** Exercise directions **
Retype the data starting with the line that contains "You are a GUI" and going on through the line that contains "coord(46,125)", leaving the pictures out of your answer.

** Records **
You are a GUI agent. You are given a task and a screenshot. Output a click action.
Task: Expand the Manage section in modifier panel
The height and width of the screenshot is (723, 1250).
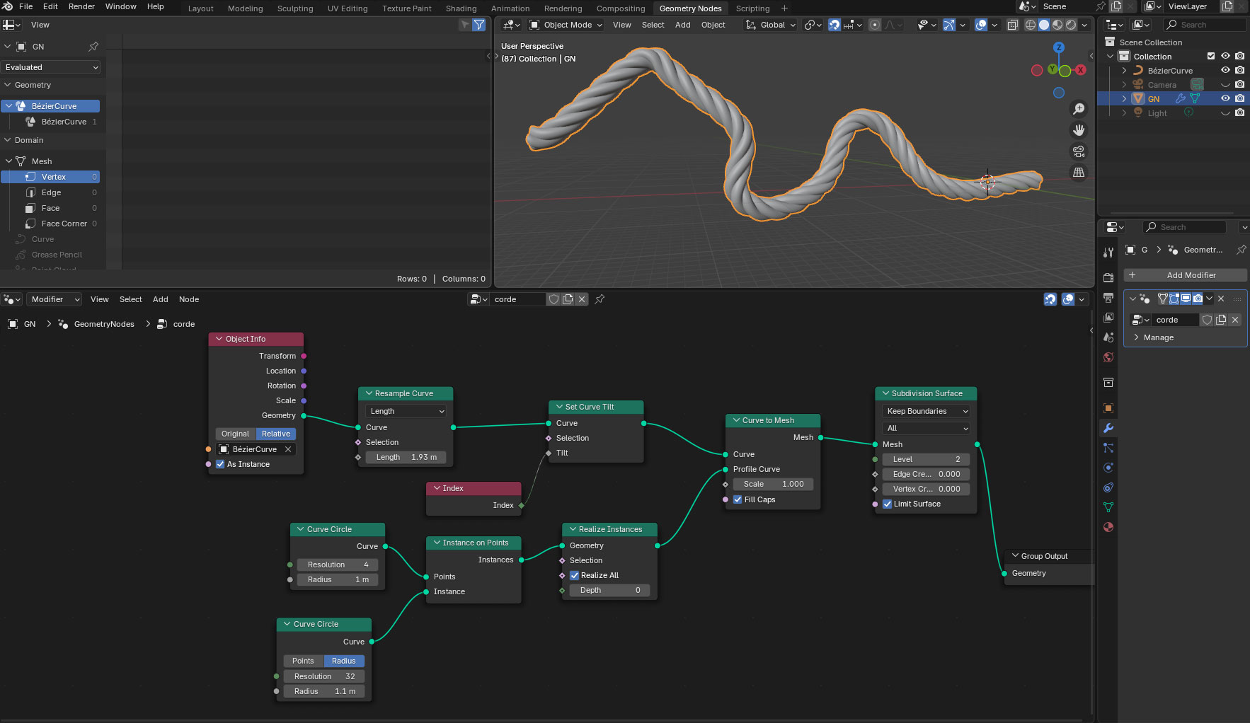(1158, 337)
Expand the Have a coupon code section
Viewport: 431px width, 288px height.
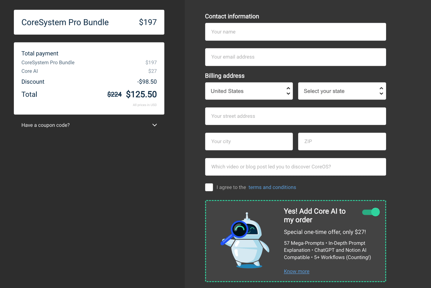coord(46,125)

...

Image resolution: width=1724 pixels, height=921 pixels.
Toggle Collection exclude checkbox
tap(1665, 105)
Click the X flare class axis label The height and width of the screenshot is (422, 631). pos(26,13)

** Correct result **
You are a GUI agent. You are given a task and a screenshot. Output a click action.
Task: Expand the Manage section in modifier panel
The height and width of the screenshot is (723, 1250).
(1158, 337)
Expand the Have a coupon code section
Viewport: 431px width, 288px height.
coord(46,125)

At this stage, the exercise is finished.